(Saved entries)
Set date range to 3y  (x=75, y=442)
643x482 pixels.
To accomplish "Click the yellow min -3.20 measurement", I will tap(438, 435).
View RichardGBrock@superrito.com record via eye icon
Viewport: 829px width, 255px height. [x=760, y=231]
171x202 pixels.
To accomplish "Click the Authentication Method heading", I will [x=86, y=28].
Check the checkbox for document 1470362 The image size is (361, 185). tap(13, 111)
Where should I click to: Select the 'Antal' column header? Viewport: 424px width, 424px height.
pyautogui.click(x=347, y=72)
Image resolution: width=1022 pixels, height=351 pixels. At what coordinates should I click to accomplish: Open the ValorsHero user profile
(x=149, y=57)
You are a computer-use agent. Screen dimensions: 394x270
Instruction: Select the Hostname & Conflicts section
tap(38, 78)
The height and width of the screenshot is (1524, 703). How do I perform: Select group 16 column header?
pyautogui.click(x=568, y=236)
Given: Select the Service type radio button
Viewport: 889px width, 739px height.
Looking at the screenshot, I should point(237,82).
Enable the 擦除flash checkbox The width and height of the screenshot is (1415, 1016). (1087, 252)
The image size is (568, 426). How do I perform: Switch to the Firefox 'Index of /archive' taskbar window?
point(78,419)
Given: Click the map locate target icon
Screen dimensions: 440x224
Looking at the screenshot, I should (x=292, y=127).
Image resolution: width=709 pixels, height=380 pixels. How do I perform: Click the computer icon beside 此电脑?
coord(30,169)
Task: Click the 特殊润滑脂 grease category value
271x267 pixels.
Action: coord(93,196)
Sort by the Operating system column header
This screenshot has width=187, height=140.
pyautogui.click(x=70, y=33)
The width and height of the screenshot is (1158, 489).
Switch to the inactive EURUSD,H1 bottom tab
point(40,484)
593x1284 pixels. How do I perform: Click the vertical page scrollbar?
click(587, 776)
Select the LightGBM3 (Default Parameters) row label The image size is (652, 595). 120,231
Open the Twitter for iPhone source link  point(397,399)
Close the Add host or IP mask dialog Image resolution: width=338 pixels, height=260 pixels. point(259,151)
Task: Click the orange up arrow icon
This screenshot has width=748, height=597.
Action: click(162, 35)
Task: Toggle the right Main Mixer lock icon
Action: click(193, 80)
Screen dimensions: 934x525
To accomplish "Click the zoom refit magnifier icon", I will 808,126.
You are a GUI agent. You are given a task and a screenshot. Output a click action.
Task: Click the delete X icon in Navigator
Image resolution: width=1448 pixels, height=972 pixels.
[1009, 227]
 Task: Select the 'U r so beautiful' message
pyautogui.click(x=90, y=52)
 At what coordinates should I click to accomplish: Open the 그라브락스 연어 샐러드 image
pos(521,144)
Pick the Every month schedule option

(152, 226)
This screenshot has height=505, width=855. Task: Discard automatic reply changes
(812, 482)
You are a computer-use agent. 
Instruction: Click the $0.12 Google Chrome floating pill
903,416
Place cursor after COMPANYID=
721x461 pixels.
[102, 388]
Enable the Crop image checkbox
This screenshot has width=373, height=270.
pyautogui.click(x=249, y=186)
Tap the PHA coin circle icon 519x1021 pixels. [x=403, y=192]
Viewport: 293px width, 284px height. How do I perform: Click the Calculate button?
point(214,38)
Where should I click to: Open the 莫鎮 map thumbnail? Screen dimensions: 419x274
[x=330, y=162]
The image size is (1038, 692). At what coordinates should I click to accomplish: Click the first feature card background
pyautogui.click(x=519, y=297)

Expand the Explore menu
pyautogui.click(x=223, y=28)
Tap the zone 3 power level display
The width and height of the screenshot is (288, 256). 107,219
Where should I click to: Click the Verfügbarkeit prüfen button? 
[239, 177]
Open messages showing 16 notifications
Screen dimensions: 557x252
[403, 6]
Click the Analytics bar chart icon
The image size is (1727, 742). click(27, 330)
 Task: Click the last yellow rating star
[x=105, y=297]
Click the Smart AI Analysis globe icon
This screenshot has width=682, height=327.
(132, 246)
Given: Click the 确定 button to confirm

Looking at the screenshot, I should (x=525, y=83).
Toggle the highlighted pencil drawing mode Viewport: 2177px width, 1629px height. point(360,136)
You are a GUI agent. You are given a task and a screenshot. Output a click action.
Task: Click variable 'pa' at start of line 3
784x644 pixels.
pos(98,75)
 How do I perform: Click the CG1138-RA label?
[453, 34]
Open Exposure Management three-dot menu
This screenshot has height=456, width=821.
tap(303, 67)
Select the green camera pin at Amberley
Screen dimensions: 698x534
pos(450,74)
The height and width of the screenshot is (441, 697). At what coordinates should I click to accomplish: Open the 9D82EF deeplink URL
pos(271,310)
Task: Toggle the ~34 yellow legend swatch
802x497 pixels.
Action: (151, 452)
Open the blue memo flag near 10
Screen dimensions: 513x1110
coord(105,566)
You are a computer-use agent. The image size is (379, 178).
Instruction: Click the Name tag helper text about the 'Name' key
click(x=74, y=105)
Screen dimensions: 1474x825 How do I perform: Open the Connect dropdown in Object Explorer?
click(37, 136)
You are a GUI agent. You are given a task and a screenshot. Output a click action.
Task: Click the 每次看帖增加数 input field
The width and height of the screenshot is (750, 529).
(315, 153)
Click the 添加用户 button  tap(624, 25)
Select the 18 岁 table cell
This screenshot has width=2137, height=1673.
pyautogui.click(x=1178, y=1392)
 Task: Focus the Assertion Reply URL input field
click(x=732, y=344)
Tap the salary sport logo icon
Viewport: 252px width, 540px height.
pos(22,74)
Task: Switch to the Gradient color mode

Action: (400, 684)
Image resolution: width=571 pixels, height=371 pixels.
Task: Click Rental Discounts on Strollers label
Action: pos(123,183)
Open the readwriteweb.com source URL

● **Your instructions**: From the rows above, copy each line that contains the string "will".

● **Written answer**:
To accomplish "Click the yellow min -3.20 measurement", I will tap(438, 435).
To accomplish "Click the Authentication Method heading", I will [x=86, y=28].
To accomplish "Click the zoom refit magnifier icon", I will 808,126.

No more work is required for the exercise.